§ **Task instructions**: Please write out the data exactly, line by line.

§ **Data section**:

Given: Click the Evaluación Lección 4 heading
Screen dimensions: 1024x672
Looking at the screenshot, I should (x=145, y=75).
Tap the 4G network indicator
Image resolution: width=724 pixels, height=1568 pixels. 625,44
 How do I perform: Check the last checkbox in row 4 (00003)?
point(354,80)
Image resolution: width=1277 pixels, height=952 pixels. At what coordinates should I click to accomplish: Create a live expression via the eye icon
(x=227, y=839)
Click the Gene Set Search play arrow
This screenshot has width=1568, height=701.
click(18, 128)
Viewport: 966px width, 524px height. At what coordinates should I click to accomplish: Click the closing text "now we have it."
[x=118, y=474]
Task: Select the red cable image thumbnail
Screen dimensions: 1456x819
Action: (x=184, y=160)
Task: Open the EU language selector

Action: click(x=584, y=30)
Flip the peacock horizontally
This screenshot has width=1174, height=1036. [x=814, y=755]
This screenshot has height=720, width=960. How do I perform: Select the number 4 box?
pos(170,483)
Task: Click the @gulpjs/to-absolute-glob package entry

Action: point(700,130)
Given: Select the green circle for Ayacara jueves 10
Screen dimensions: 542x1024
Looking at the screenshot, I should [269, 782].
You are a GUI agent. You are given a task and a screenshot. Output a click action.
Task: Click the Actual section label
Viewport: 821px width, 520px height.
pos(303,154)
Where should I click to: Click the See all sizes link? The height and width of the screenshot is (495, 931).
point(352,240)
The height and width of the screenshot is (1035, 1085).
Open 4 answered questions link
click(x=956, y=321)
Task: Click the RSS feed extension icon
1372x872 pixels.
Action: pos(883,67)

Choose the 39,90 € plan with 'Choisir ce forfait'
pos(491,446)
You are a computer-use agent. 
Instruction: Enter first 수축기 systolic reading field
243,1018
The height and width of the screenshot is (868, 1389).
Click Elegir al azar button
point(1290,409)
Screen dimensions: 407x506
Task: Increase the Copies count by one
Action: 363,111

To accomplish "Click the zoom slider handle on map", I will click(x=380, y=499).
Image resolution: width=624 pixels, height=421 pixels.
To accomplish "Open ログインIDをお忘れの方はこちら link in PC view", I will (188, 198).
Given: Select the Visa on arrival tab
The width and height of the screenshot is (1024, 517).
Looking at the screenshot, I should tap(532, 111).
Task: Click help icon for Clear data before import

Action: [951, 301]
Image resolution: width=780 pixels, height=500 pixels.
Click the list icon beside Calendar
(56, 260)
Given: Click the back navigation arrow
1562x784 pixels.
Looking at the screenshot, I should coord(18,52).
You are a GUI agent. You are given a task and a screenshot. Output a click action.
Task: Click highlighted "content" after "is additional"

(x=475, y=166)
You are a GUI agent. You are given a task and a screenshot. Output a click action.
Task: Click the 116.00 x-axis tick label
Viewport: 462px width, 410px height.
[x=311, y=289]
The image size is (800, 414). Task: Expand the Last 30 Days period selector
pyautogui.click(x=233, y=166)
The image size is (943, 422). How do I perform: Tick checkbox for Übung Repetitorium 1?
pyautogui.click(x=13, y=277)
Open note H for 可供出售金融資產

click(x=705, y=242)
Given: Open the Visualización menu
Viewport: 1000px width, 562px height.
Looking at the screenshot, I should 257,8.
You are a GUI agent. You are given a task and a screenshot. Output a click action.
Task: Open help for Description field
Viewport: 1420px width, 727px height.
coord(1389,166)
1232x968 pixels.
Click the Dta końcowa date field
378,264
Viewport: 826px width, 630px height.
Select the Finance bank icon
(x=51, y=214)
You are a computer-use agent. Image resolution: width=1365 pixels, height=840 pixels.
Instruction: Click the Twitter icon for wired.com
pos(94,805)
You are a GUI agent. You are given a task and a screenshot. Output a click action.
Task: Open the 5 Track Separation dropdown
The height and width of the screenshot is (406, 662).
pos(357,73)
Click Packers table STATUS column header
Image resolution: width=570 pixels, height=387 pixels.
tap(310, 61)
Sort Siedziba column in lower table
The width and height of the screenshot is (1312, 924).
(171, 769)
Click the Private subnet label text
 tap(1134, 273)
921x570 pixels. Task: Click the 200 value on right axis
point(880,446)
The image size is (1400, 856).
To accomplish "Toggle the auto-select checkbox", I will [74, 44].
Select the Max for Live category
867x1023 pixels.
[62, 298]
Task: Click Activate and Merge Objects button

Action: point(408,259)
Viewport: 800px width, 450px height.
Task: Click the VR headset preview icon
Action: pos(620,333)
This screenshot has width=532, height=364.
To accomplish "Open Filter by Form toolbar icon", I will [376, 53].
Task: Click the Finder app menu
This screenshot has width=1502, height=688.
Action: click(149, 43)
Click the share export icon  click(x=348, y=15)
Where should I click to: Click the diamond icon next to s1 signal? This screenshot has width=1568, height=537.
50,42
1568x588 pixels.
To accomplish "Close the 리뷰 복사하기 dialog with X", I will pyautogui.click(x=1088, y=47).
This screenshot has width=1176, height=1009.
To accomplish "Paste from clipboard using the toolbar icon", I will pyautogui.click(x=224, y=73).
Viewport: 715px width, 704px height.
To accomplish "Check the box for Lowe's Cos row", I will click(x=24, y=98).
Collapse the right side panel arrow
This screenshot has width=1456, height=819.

§ **Expected output**:
Given: Click the Evaluación Lección 4 heading
Screen dimensions: 1024x672
Looking at the screenshot, I should (x=145, y=75).
Tap the 4G network indicator
Image resolution: width=724 pixels, height=1568 pixels. 625,44
 How do I perform: Check the last checkbox in row 4 (00003)?
point(354,80)
Image resolution: width=1277 pixels, height=952 pixels. At what coordinates should I click to accomplish: Create a live expression via the eye icon
(x=227, y=839)
Click the Gene Set Search play arrow
This screenshot has width=1568, height=701.
click(18, 128)
Viewport: 966px width, 524px height. At what coordinates should I click to accomplish: Click the closing text "now we have it."
[x=118, y=474]
Task: Select the red cable image thumbnail
Screen dimensions: 1456x819
Action: (x=184, y=160)
Task: Open the EU language selector

Action: click(x=584, y=30)
Flip the peacock horizontally
This screenshot has width=1174, height=1036. [x=814, y=755]
This screenshot has height=720, width=960. How do I perform: Select the number 4 box?
pos(170,483)
Task: Click the @gulpjs/to-absolute-glob package entry

Action: point(700,130)
Given: Select the green circle for Ayacara jueves 10
Screen dimensions: 542x1024
Looking at the screenshot, I should [269, 782].
You are a GUI agent. You are given a task and a screenshot. Output a click action.
Task: Click the Actual section label
Viewport: 821px width, 520px height.
pos(303,154)
Where should I click to: Click the See all sizes link? The height and width of the screenshot is (495, 931).
point(352,240)
The height and width of the screenshot is (1035, 1085).
Open 4 answered questions link
click(x=956, y=321)
Task: Click the RSS feed extension icon
1372x872 pixels.
Action: pos(883,67)

Choose the 39,90 € plan with 'Choisir ce forfait'
pos(491,446)
You are a computer-use agent. 
Instruction: Enter first 수축기 systolic reading field
243,1018
The height and width of the screenshot is (868, 1389).
Click Elegir al azar button
point(1290,409)
Screen dimensions: 407x506
Task: Increase the Copies count by one
Action: 363,111

To accomplish "Click the zoom slider handle on map", I will click(x=380, y=499).
Image resolution: width=624 pixels, height=421 pixels.
To accomplish "Open ログインIDをお忘れの方はこちら link in PC view", I will (188, 198).
Given: Select the Visa on arrival tab
The width and height of the screenshot is (1024, 517).
Looking at the screenshot, I should tap(532, 111).
Task: Click help icon for Clear data before import

Action: [951, 301]
Image resolution: width=780 pixels, height=500 pixels.
Click the list icon beside Calendar
(56, 260)
Given: Click the back navigation arrow
1562x784 pixels.
Looking at the screenshot, I should coord(18,52).
You are a GUI agent. You are given a task and a screenshot. Output a click action.
Task: Click highlighted "content" after "is additional"

(x=475, y=166)
You are a GUI agent. You are given a task and a screenshot. Output a click action.
Task: Click the 116.00 x-axis tick label
Viewport: 462px width, 410px height.
[x=311, y=289]
The image size is (800, 414). Task: Expand the Last 30 Days period selector
pyautogui.click(x=233, y=166)
The image size is (943, 422). How do I perform: Tick checkbox for Übung Repetitorium 1?
pyautogui.click(x=13, y=277)
Open note H for 可供出售金融資產

click(x=705, y=242)
Given: Open the Visualización menu
Viewport: 1000px width, 562px height.
Looking at the screenshot, I should 257,8.
You are a GUI agent. You are given a task and a screenshot. Output a click action.
Task: Open help for Description field
Viewport: 1420px width, 727px height.
coord(1389,166)
1232x968 pixels.
Click the Dta końcowa date field
378,264
Viewport: 826px width, 630px height.
Select the Finance bank icon
(x=51, y=214)
You are a computer-use agent. Image resolution: width=1365 pixels, height=840 pixels.
Instruction: Click the Twitter icon for wired.com
pos(94,805)
You are a GUI agent. You are given a task and a screenshot. Output a click action.
Task: Open the 5 Track Separation dropdown
The height and width of the screenshot is (406, 662).
pos(357,73)
Click Packers table STATUS column header
Image resolution: width=570 pixels, height=387 pixels.
tap(310, 61)
Sort Siedziba column in lower table
The width and height of the screenshot is (1312, 924).
(171, 769)
Click the Private subnet label text
 tap(1134, 273)
921x570 pixels. Task: Click the 200 value on right axis
point(880,446)
The image size is (1400, 856).
To accomplish "Toggle the auto-select checkbox", I will [74, 44].
Select the Max for Live category
867x1023 pixels.
[62, 298]
Task: Click Activate and Merge Objects button

Action: point(408,259)
Viewport: 800px width, 450px height.
Task: Click the VR headset preview icon
Action: pos(620,333)
This screenshot has width=532, height=364.
To accomplish "Open Filter by Form toolbar icon", I will [376, 53].
Task: Click the Finder app menu
This screenshot has width=1502, height=688.
Action: click(149, 43)
Click the share export icon  click(x=348, y=15)
Where should I click to: Click the diamond icon next to s1 signal? This screenshot has width=1568, height=537.
50,42
1568x588 pixels.
To accomplish "Close the 리뷰 복사하기 dialog with X", I will pyautogui.click(x=1088, y=47).
This screenshot has width=1176, height=1009.
To accomplish "Paste from clipboard using the toolbar icon", I will pyautogui.click(x=224, y=73).
Viewport: 715px width, 704px height.
To accomplish "Check the box for Lowe's Cos row", I will click(x=24, y=98).
Collapse the right side panel arrow
This screenshot has width=1456, height=819.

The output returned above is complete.